▸ Task goal:
Say how many lines of the material include "screenshot". Give the number without any other text.

▸ Extracted entries:
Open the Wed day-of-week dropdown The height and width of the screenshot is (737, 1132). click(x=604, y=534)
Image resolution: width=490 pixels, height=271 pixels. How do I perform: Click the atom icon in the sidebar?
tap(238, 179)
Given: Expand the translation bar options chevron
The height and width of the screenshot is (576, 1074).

* * *

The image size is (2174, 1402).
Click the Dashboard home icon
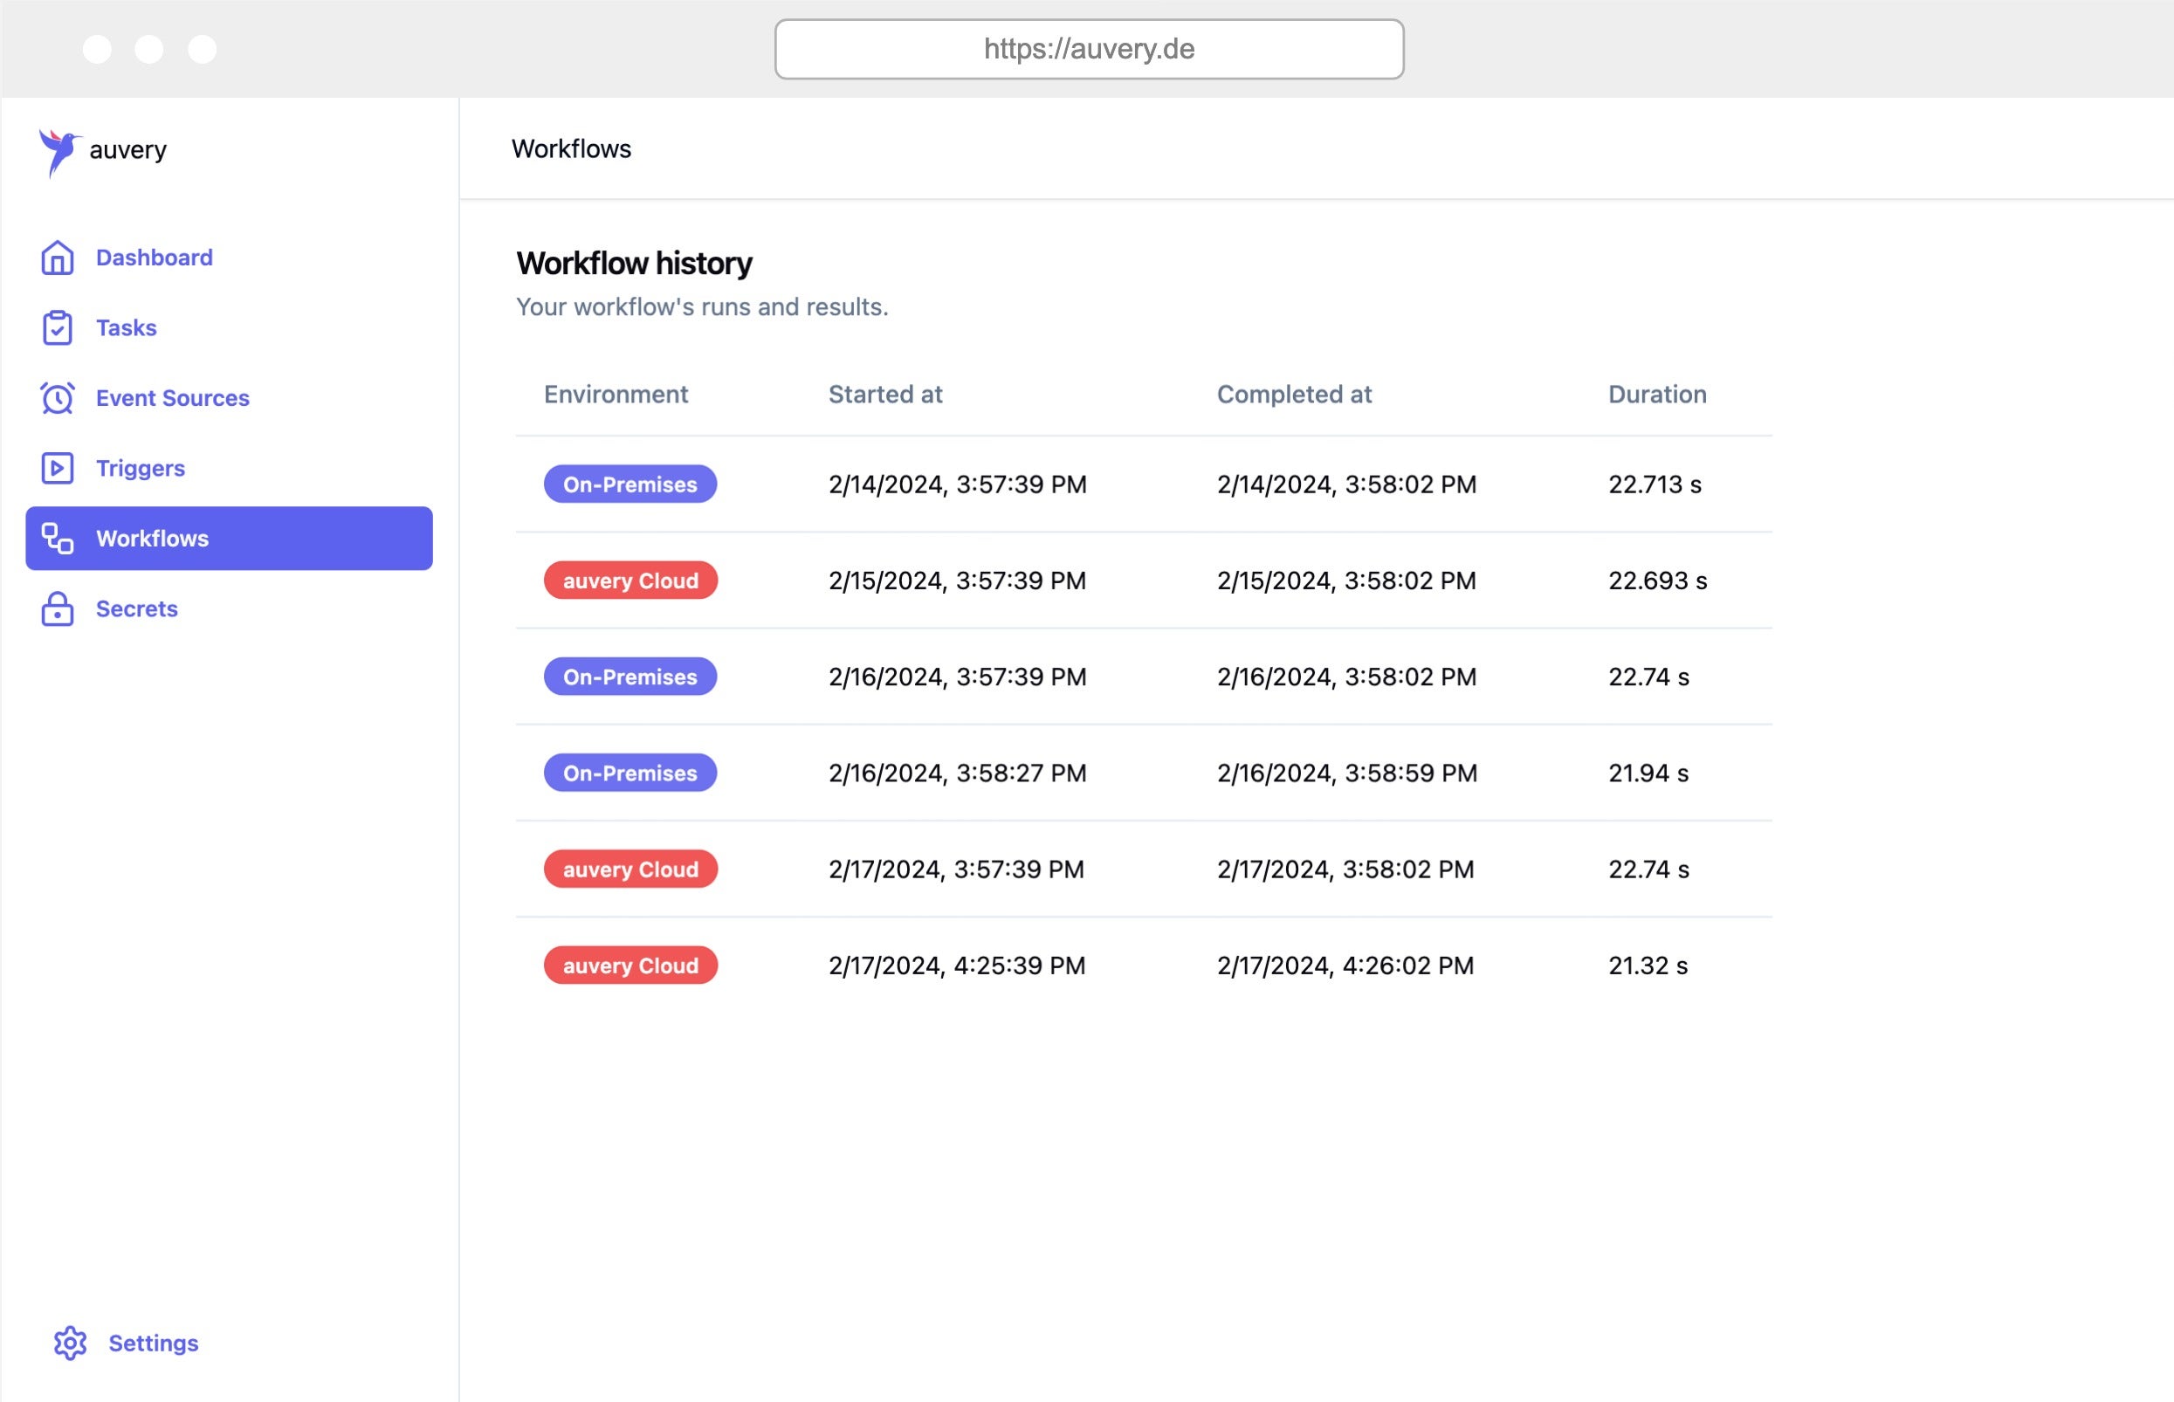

▸ Your response:
2